Em junho deste ano, a garota foi demitida pela Telefe, a emissora que produz a novela, pois parte do elenco foi renovado. Renata voltou a São Paulo e novamente precisou se readaptar à escola. "Estamos tendo de pagar um professor particular para ela", reclama Roseli.
Como cachê, Renata ganhava cerca de R$ 1.200 mensais, além de uma ajuda de custo de mais R$ 3.000. A mãe da ex-chiquitita afirma que, ainda que pareça um rendimento no mínimo razoável, o valor era insuficiente.
"Só dava para pagar as ligações internacionais. Meu marido e mais dois filhos ficaram em São Paulo, era natural que conversássemos bastante. E, na Argentina, tudo é mais caro do que no Brasil."
Após sua saída do elenco da novela, Renata e outros dez ex-chiquititos montaram um conjunto musical -As Crianças Mais Amadas do Brasil- que se apresenta por todo o país.
O empresário do grupo, Paulo Ricardo da Cunha, 49, anuncia que, em breve, As Crianças Mais Amadas vão lançar um CD e podem assinar um contrato para um programa de TV.

Debby
A apresentadora infantil Debby Lagranha, 7, é outro exemplo de criança atarefada. Debby comandava o "Clube da Criança", na Manchete, temporariamente suspenso em virtude dos problemas financeiros que a emissora vem enfrentando.
Além do programa, a garotinha se prepara para o lançamento de um CD, já em fase de finalização, empresta seu nome para inúmeros produtos infantis e gravou um filme com Renato Aragão - "Simão, o Fantasma Trapalhão".
Para gravar o filme, Debby se afastou durante 35 dias da escola.
Ela poderá ser a protagonista da novela "A Queridinha", também na Manchete, se a novela sair do papel, e é a estrela de mais de 50 anúncios de televisão e de mídia impressa. Sua carreira começou quando tinha apenas 1 ano.
Sua mãe, Therese Lagranha, afirma ter preocupação em não a forçar a fazer nada contra a vontade. "Para tudo que ela é convidada, perguntamos se ela quer fazer. Não a obrigamos a nada", diz.
Para que não perdesse ainda mais aulas, Therese afirma que reduziu a quantidade de anúncios, pedindo cachês mais altos para filha. Isso diminuiu o volume de trabalho da garotinha, que passou de três para um anúncio ao mês, em média.
"Reduzimos o número de comerciais que ela participa para um ao mês, no máximo. Demos uma ponderada, pois, senão, seria muito estressante", admite Therese.
O salário de Debby e os cachês que ela recebe não foram revelados pela família.
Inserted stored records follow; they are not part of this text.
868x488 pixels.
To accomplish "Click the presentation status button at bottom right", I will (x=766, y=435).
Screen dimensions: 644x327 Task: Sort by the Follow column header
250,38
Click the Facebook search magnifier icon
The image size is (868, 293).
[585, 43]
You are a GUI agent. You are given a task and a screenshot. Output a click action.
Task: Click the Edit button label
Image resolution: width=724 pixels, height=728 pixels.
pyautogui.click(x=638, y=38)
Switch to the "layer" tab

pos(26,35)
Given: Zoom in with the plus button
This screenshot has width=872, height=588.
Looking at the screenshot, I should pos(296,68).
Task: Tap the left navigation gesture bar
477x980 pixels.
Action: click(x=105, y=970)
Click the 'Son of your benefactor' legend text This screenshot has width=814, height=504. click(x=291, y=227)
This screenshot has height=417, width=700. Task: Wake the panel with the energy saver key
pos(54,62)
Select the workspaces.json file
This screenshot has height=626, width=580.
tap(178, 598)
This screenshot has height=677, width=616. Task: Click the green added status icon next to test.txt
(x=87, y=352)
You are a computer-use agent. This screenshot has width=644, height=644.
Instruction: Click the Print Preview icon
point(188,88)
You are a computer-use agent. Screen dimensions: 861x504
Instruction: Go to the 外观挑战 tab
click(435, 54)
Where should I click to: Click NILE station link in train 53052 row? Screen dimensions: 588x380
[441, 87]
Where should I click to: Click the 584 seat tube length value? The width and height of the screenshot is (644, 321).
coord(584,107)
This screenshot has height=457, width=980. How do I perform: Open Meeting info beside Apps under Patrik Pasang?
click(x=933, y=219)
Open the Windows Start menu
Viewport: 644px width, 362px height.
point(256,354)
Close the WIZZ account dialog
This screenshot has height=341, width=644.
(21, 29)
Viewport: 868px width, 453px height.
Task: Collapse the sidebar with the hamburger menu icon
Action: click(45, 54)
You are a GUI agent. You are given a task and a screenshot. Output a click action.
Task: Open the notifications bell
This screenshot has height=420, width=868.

Therese afirma apenas que o dinheiro é o suficiente para que a menina tenha algumas regalias, como viajar à Disney, nos EUA, e visitar as amigas da novela "Chiquititas", na Argentina.
"E também pude comprar um celular para mim e um carro para meus outros filhos."

Efeitos psicológicos
O excesso de trabalho e a falta de tempo para fazer coisas banais, como brincar, podem acarretar à criança problemas posteriores. O mesmo acontece quando a carreira acaba precocemente, e a criança deixa de fazer sucesso, frustrando-se.
"O fascínio pelo sucesso pode forçar a criança a ter um comportamento adulto antes do tempo, assumindo funções para as quais elas não estão preparadas, o que pode gerar entraves no seu desenvolvimento afetivo-emocional", analisa a professora Ivonise Catafesta, 45, professora do Instituto de Psicologia da USP.